“Poverty in the Midst of Plenty is a paradox that must not go unchallenged in this country.”
— John F. Kennedy
On April 10, 1963, President John F. Kennedy wrote a letter about the poor to then-Vice President Lyndon B. Johnson. He expressed concern that in this, one of the richest of nations, one-sixth of Americans lived in abject poverty: “below minimal levels of health, housing, food and education—in the slums of cities, in migratory labor camps, in economically depressed areas, on Indian reservations.”
When Kennedy wrote that letter, the United States was a very unequal nation, with wealth and power concentrated in the hands of white Americans with people of color living under Jim Crow laws; dying for the right to vote or walk down the same sidewalks; being redlined out of home, business and car loans; and fighting not to be denied a decent education, wage or opportunity for a good job.
In other words, wealth inequality was rampant, and many people didn’t have bootstraps to pull themselves up by.
It was also true for a large swath of white America, especially in the Deep South. It’s hard to believe today, but Mississippi was one of the richest states in the nation before the Civil War. But it was due to the free labor of slaves and, thus, the poverty of slaves didn’t count to the people in power.
But the devastation of the war, then Reconstruction, and later sharecropping and tenant farming trapped poor whites in cycles of poverty as well as African Americans and other non-whites. So did emerging industry in the U.S., which for years was under-regulated and paid extremely low wages to all races with minimal safety regulations in place.
The New Georgia Encyclopedia reports that poor white southerners bore much hostility from upper-class whites in the decades following Reconstruction, with epithets like “cracker,” “hillbilly,” “clay eater,” “peckerwood,” “poor white trash” and “redneck” entering the lexicon. The image was perpetuated in popular media, helping create conditions that made it difficult for poor whites, as well as poor non-whites, to escape poverty. Powerful, rich people used fear of “the other” to keep the groups divided, even as they shared many economic interests and challenges.
Share of 100 Poorest Counties
No. 1. Texas 17
No. 2. Kentucky 16
No. 3. Mississippi 14*
No. 4. South Dakota 10
No. 5. Louisiana 5
No. 6. Alabama 4
No. 6. Georgia 4
No. 6. New Mexico 4
No. 6. Montana 4
*Poorest Mississippi Counties:
No. 17: Jefferson County
No. 36: Issaquena County
No. 41: Holmes County
No. 46: Tallahatchie County
No. 51: Quitman County
No. 52: Wilkinson County
No. 56: Humphreys County
No. 67: Claiborne County
No. 72: Sunflower County
No. 73: Sharkey County
No. 92: Greene County
No. 95: Jefferson County
No. 96: Tunica County
No. 98: Kemper County
All of these conditions made it difficult for the poor in America, and especially in the South, to believe in their abilities to overcome poverty and to access the resources they needed to change their conditions. Feeding a hungry person is one thing, but feeding them and helping them develop bootstraps to lift themselves out of poverty is a larger challenge that requires will and focus.
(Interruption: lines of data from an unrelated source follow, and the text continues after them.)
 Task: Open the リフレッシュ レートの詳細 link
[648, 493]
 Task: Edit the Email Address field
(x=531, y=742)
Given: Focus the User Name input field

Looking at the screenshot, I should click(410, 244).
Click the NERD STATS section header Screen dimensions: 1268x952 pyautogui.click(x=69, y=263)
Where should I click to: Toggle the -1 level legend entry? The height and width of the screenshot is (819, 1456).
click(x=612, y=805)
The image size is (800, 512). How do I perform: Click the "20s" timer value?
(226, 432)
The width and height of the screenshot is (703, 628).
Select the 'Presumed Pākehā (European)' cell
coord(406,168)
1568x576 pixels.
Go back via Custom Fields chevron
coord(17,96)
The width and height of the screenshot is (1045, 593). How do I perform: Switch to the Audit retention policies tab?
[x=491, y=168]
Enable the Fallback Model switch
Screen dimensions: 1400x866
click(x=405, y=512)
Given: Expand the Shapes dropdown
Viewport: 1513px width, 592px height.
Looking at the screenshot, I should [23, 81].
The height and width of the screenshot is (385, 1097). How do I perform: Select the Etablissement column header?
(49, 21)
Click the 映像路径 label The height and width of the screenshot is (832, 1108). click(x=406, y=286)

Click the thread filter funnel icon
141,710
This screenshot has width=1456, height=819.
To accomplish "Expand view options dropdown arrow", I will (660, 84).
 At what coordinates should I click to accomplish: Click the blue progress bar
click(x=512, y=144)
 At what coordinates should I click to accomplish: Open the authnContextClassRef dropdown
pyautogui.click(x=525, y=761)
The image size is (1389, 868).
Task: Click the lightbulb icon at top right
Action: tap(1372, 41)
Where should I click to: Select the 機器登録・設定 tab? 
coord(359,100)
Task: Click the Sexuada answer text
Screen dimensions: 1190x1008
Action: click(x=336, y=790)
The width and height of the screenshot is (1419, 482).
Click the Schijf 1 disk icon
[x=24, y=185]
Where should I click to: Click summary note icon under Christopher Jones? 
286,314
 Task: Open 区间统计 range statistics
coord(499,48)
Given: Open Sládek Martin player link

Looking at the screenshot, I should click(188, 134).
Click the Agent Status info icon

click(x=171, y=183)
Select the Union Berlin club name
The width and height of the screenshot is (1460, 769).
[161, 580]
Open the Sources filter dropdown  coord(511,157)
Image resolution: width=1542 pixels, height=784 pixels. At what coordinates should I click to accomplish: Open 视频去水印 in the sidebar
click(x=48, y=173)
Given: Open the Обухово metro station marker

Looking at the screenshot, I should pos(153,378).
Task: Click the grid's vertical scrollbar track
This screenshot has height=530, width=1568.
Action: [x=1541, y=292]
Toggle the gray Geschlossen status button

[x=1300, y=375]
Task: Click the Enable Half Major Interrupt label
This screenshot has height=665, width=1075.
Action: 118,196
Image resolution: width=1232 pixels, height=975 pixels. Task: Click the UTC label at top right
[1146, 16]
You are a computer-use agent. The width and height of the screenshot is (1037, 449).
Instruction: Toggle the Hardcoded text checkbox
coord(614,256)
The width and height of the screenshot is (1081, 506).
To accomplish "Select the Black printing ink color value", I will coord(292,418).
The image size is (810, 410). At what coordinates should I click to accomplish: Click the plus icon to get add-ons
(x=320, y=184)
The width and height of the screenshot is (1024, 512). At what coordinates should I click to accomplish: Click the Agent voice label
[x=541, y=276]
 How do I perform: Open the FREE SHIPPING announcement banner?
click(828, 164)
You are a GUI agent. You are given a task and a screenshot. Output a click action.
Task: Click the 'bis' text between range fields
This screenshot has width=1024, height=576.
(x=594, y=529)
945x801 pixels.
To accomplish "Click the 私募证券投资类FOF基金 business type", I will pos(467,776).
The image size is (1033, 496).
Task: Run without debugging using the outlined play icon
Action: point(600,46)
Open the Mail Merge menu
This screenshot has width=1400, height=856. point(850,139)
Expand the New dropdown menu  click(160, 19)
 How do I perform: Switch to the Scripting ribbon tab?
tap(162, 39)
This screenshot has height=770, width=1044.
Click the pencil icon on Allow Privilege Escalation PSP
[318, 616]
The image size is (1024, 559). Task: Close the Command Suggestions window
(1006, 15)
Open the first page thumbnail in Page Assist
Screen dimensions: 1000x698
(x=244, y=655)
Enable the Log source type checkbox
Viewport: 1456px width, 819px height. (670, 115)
Sadly, many of those facts are still true today. Mississippi has never recovered from the devastation of post-Civil War economic conditions and prejudice against the poor and has remained on the bottom of the American barrel for many decades, even as the richest Mississippians have followed the lead of the wealthiest Americans in increasing their share of the pie.
Meantime, problems created by poverty (which are often the same cyclical problems that lead to it) spill over into the entire society in the form of crime, poor health, decreased worker productivity and increased costs of basic needs that deplete funds that could be spent on more innovative purposes than straight-up charity.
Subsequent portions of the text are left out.